Против Васькиного отца, Ильи Федоровича, сидел дру­гой жилец нашего дома, составитель поездов Андрей Иг­натьевич Чиканов.

Задыхающимся шепотом он говорил:

– Отступили наши.

– Да, – тихо сказал Илья Федорович, – отступили.

– Что ж теперь будет? – спросил Чиканов, вздохнув.

– Повешают.

– Не всех, – сказал вдруг кто-то из дальнего угла. Это был железнодорожный телеграфист. Он одиноко сидел на потертом персидском коврике у двери своей кладовой. Во­рот его форменной тужурки был расстегнут, техническая фуражка с желтым кантом надвинута на рыжие брови.

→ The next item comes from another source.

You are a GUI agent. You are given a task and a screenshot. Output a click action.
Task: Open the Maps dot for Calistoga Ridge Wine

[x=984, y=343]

Телеграфист держал в руках какую-то толстую книгу в черном переплете. Правая рука его все время вздрагива­ла, а большой палец выстукивал на переплете какие-то сигналы.

– Не всех, говоришь? – сказал Илья Федорович. – Ну, конечно, не всех. Вот я, например, с тобой рядом и висеть не хочу.

Телеграфист пробормотал что-то непонятное.

В это время снаружи рванули дверь.

– Кто там? – крикнул Илья Федорович, вскакивая на ноги.

– Открывай живей!

Я узнал голос своего отца.

Он ввалился в погреб, как пьяный, и опустился прямо на землю.

– На вокзале был. Ну и дела там делаются – смотреть страшно! На глазах трех красноармейцев шашками зару­били. Как мясники, работают…

Васькина мать вскрикнула.

Телеграфист Сомов тупо посмотрел на моего отца и опять уставился в книгу. Чиканов беспокойно встал, потом опять сел.

Больше в этот вечер никто ничего не говорил.

Три дня мы не выходили из погреба.

Три дня дал Шкуро своим казакам на отдых: «Бей, кто под руку подвернется! Грабь, что попадется! Гуляй Ку­бань!»

Такой был у шкуринцев закон, когда они забирали ста­ницу или город. Три дня грабили они, пили и гуляли.

До погреба, в котором мы сидели, доносились пьяные песни, озорной крик, беспорядочная стрельба. Даже слыш­но было, как на станции плясали «наурскую», хлопали в ладоши и гикали.

Я подбирался к самой двери погреба, прикладывал ухо к большому железному засову и слушал хрипло тренькаю­щую гармонь и шарканье подошв о корявый тротуар.

А со стороны поселка разноголосо лилась казачья песня:

Ты, Кубань, ты наша родина,

Вековой наш богаты-ы-рь,

Многоводная, раздо-о-льная,

Разлилась ты вда-а-ль и вширь…

На третий день под вечер кто-то торопливо прошлепал за дверью.

– Стой! – раздался крик на всю улицу.

Грохнул выстрел. Мы с Васькой взбежали на верхние ступеньки погреба и прилипли к дверной щели.

– Эй вы, полосатики! Ступайте вниз! – закричал мой отец. – Это вам не красные, чтобы свободно разгуливать. Вы что – хотите шкуринской нагайки попробовать? Смот­рите у меня!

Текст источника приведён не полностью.